■ **Texte fourni**
= = = =

Comment expliquer une telle dégradation? La hausse des
prix de l’énergie n’est pas le seul facteur en cause. Tous les observateurs
conviennent que la batterie d’aides sociales existantes, dépassée ou mal
pensée, ne parvient plus à endiguer la montée de la précarité énergétique.
Ainsi, les primes à l’isolation ont jusqu’ici largement profité aux
propriétaires bailleurs et non aux locataires, qui forment 60% de la
population bruxelloise. Même constat pour les réductions d’impôts consenties
en cas d’isolation, d'achat d’une chaudière performante… Selon la
Coordination Gaz/Electricité/Eau, l’Etat fédéral a reversé 4,1 millions
d’euros aux locataires en 2007, pour… 375 millions aux propriétaires ! Bien
sûr, CPAS et services sociaux bruxellois interviennent tous azimuts (Fonds
énergie, tarifs sociaux, compteurs à budget, allocations de chauffage,
guidances énergétiques, etc.). Mais, ainsi que le constatait récemment
Sandrine Meyer, chargée de recherche à l’ULB, “aider les gens en
difficulté, c’est bien, mais on manque cruellement de mesures agissant sur
le fond du problème : la qualité des logements”.
Des pistes de solution
Discutées lors d'une récente journée d’études des Equipes
populaires, ces mesures pourraient être les suivantes :
-
Objectiver
les prix, via une grille de référence des
loyers. On définirait ainsi, pour chaque catégorie de
logement, des écarts de prix raisonnables selon divers
critères, dont la performance énergétique.
-
Pour les logements qui ne respectent pas
les normes mais facilement rénovables,
alléger le système d’amendes
imposées au propriétaire bailleur, afin de l’inciter à
entreprendre les travaux d’isolation, etc. S’il réclame
alors un loyer plus élevé, l’y autoriser strictement dans la
mesure permise par la grille de référence.
-
Inciter les
communes à mieux contrôler le retrait des
logements vraiment insalubres du parc locatif, afin d’en
rayer les vraies “passoires énergétiques”. En parallèle,
multiplier les logements communaux de transit.

= = = =

■ **Liste des enregistrements**

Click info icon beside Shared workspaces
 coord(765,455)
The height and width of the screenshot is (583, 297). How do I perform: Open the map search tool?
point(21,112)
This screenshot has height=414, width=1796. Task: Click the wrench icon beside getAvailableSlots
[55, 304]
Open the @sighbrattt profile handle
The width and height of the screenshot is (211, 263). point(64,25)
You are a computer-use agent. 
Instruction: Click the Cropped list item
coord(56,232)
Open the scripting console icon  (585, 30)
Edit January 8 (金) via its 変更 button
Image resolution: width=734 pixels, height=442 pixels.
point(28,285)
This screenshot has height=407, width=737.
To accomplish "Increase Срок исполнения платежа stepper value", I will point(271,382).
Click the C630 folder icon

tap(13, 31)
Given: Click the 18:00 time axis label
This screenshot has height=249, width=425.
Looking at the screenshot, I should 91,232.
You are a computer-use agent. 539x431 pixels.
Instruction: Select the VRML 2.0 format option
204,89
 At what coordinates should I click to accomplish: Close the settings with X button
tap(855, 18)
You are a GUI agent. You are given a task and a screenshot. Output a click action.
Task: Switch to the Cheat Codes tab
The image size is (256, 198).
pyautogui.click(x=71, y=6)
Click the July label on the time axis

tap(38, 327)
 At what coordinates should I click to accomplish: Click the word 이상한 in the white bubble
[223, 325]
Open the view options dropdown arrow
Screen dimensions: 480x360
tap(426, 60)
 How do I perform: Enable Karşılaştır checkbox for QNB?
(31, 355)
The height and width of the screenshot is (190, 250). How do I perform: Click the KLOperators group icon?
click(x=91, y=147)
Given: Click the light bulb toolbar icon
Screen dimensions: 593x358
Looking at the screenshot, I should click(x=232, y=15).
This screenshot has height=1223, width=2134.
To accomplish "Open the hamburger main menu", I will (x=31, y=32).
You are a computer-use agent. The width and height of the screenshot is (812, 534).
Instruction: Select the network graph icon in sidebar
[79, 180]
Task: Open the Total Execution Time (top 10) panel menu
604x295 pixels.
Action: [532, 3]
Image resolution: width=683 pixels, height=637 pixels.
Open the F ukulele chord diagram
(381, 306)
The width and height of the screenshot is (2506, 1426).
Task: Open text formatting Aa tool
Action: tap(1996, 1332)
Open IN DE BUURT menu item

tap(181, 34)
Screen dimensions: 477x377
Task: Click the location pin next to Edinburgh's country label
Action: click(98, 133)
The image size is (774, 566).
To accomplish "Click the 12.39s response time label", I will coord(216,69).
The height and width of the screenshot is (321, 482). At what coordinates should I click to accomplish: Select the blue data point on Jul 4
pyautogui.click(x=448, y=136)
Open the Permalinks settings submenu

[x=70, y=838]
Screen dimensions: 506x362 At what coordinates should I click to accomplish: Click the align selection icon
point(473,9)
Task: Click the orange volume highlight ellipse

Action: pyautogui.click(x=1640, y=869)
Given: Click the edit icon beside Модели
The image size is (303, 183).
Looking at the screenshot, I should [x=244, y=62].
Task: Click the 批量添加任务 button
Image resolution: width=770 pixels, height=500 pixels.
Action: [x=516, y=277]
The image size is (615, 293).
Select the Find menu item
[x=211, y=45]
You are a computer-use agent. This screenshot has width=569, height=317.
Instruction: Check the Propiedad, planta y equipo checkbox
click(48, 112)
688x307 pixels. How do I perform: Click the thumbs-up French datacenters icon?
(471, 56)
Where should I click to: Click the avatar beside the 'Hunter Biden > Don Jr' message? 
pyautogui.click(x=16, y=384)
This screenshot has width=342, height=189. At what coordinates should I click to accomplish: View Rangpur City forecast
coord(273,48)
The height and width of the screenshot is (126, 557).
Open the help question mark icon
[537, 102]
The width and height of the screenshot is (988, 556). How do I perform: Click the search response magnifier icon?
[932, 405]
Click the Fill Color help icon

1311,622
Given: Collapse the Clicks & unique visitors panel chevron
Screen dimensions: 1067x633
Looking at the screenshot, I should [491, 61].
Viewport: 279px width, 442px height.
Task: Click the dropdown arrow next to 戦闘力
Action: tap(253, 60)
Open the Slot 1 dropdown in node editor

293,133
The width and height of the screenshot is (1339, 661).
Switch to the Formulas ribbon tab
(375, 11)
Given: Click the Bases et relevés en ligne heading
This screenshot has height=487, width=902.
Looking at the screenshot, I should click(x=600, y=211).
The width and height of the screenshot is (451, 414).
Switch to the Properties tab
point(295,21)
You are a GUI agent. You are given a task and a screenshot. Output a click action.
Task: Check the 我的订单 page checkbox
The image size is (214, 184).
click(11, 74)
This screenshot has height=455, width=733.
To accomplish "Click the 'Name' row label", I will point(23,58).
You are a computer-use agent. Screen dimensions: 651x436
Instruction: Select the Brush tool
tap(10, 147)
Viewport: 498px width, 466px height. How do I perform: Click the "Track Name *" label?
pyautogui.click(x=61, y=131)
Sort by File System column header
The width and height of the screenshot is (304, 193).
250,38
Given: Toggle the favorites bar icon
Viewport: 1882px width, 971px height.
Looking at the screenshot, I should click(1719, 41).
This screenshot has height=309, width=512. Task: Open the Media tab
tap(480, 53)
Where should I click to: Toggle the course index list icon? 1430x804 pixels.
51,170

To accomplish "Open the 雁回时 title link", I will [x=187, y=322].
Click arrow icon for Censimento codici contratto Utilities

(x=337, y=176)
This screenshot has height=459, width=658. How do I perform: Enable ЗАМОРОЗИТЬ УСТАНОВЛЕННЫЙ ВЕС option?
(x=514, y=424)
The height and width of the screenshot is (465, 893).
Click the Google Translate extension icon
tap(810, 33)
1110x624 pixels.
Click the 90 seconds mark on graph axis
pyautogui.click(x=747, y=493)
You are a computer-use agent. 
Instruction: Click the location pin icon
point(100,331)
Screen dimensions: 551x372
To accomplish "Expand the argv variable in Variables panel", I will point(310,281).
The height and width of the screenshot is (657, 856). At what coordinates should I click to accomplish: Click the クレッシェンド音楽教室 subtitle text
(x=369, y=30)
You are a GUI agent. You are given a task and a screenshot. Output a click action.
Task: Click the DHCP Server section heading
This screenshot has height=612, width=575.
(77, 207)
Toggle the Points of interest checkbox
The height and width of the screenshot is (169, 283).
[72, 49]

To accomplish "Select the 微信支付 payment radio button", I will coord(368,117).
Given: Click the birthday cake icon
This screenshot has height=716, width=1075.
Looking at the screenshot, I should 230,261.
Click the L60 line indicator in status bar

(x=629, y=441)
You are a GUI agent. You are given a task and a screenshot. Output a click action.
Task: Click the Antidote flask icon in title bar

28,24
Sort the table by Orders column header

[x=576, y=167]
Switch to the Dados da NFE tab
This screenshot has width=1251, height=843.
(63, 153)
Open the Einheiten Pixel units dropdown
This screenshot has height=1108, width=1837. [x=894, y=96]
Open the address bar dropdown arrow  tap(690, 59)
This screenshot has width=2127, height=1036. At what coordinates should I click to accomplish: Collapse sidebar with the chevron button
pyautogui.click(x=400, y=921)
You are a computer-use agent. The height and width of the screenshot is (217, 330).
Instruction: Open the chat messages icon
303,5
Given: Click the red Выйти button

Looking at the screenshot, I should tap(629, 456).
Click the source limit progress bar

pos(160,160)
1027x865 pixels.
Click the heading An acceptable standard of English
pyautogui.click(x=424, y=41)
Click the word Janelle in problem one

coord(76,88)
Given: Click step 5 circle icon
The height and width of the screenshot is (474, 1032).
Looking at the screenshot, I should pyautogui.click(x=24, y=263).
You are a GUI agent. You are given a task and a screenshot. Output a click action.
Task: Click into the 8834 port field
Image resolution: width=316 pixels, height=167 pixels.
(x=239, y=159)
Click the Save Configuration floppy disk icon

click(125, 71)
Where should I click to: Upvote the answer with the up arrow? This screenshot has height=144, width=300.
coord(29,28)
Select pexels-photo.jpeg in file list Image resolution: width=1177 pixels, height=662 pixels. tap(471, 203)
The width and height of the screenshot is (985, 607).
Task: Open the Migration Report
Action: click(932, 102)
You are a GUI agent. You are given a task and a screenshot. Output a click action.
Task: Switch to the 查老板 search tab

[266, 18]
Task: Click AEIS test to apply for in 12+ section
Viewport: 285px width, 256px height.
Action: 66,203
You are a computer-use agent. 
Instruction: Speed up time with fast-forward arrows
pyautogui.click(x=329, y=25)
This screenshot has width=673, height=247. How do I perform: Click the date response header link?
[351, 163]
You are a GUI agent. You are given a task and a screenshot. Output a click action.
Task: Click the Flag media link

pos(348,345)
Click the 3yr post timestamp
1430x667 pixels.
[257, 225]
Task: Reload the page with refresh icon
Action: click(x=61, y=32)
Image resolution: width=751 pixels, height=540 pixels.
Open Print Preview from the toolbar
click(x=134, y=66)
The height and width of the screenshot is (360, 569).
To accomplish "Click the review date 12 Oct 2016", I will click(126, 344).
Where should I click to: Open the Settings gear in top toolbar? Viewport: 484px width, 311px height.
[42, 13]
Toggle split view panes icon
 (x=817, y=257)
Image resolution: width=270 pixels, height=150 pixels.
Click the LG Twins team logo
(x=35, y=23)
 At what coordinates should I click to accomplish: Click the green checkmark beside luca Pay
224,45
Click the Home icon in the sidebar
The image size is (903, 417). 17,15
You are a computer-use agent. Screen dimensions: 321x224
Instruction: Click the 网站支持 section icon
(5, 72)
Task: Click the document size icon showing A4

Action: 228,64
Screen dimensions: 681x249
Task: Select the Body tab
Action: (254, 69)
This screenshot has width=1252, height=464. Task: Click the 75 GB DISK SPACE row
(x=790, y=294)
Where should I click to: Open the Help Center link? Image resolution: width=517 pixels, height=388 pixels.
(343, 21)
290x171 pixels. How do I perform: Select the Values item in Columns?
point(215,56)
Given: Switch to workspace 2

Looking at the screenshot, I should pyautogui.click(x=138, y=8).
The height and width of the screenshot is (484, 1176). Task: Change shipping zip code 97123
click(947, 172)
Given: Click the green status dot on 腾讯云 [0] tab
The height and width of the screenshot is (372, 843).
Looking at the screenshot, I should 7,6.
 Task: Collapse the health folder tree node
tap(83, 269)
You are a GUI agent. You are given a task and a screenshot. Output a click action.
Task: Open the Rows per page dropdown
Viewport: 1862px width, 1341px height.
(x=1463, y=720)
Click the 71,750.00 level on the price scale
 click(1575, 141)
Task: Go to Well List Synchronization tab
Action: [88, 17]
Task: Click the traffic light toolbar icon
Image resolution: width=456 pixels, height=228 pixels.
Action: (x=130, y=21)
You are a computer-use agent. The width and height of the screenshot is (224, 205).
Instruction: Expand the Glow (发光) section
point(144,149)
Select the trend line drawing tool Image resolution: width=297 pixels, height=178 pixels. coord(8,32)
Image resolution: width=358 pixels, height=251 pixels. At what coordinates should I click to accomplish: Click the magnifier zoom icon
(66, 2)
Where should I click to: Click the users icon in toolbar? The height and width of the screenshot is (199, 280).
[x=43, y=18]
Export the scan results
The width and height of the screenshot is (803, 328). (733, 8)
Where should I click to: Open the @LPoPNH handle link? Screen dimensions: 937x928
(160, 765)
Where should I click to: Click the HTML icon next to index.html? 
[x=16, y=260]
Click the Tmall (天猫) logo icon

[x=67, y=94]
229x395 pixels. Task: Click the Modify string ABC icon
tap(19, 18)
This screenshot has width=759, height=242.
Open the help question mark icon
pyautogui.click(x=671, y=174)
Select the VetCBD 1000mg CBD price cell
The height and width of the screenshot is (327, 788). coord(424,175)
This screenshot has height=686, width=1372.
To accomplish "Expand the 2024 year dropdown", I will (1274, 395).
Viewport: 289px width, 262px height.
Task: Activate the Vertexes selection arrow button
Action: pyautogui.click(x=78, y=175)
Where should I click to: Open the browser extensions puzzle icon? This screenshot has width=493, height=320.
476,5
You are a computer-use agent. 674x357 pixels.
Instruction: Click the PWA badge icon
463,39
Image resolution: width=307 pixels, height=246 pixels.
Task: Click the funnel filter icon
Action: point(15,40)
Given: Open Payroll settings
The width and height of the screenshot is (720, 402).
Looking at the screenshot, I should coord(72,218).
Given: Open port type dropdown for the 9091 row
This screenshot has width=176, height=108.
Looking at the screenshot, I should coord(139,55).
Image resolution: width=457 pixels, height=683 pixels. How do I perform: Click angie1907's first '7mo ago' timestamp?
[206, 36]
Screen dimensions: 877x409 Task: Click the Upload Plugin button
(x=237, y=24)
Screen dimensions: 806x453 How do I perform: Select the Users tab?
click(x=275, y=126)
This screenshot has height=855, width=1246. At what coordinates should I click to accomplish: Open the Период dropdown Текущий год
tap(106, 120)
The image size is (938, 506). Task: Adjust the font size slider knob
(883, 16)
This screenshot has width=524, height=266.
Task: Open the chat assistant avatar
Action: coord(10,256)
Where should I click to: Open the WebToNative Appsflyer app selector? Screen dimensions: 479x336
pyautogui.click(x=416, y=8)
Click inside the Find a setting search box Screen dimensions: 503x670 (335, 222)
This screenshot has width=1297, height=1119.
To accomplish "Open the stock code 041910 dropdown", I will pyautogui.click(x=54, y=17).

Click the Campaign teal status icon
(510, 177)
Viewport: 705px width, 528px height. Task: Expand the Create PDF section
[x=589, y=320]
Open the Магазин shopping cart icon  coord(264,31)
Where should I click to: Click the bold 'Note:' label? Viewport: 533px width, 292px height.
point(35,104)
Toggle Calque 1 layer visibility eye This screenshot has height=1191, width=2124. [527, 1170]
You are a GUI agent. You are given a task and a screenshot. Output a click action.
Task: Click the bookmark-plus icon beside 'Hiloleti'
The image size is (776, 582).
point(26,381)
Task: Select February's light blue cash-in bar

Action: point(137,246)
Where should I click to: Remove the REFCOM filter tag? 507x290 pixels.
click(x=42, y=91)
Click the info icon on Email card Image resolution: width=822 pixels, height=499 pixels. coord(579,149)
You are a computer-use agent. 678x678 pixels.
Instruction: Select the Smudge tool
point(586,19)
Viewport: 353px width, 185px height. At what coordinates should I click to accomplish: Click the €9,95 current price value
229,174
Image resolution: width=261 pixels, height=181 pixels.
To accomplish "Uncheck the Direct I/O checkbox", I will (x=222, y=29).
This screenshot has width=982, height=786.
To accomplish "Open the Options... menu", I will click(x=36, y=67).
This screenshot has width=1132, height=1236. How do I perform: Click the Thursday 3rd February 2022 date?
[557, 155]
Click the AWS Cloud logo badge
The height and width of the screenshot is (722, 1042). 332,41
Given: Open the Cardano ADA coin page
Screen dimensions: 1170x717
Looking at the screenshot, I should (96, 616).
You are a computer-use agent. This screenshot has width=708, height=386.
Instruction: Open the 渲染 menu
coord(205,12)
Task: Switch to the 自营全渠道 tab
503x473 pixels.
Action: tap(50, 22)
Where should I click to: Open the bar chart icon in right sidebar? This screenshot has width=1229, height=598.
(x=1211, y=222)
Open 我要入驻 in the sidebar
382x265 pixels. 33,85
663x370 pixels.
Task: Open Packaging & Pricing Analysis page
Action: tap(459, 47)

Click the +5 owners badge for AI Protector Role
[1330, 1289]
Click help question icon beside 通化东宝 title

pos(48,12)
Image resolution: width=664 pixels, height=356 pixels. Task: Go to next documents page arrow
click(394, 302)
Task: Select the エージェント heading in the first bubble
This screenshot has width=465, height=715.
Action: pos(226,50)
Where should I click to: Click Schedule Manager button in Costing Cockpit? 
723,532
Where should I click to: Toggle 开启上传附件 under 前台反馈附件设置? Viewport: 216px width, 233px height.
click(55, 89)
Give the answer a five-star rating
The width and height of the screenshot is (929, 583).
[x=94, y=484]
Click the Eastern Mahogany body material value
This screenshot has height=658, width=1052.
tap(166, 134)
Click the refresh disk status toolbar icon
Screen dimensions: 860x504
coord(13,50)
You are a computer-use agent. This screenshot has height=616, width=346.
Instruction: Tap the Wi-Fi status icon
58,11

= = = =

■ **Exercice 1**
Recopiez fidèlement le passage du texte sur la précarité énergétique, de « Comment expliquer une » jusqu'à « la précarité énergétique. ».
■ **Exercice 2**
Reproduisez à l'identique les enregistrements, du tout début jusqu'à la ligne contenant « tap(38, 327) », celle-ci comprise, et rien d'autre.
Le texte et les enregistrements n'ont aucun rapport entre eux.

■ **Réponse attendue 1**
Comment expliquer une telle dégradation? La hausse des
prix de l’énergie n’est pas le seul facteur en cause. Tous les observateurs
conviennent que la batterie d’aides sociales existantes, dépassée ou mal
pensée, ne parvient plus à endiguer la montée de la précarité énergétique.

■ **Réponse attendue 2**
Click info icon beside Shared workspaces
 coord(765,455)
The height and width of the screenshot is (583, 297). How do I perform: Open the map search tool?
point(21,112)
This screenshot has height=414, width=1796. Task: Click the wrench icon beside getAvailableSlots
[55, 304]
Open the @sighbrattt profile handle
The width and height of the screenshot is (211, 263). point(64,25)
You are a computer-use agent. 
Instruction: Click the Cropped list item
coord(56,232)
Open the scripting console icon  (585, 30)
Edit January 8 (金) via its 変更 button
Image resolution: width=734 pixels, height=442 pixels.
point(28,285)
This screenshot has height=407, width=737.
To accomplish "Increase Срок исполнения платежа stepper value", I will point(271,382).
Click the C630 folder icon

tap(13, 31)
Given: Click the 18:00 time axis label
This screenshot has height=249, width=425.
Looking at the screenshot, I should 91,232.
You are a computer-use agent. 539x431 pixels.
Instruction: Select the VRML 2.0 format option
204,89
 At what coordinates should I click to accomplish: Close the settings with X button
tap(855, 18)
You are a GUI agent. You are given a task and a screenshot. Output a click action.
Task: Switch to the Cheat Codes tab
The image size is (256, 198).
pyautogui.click(x=71, y=6)
Click the July label on the time axis

tap(38, 327)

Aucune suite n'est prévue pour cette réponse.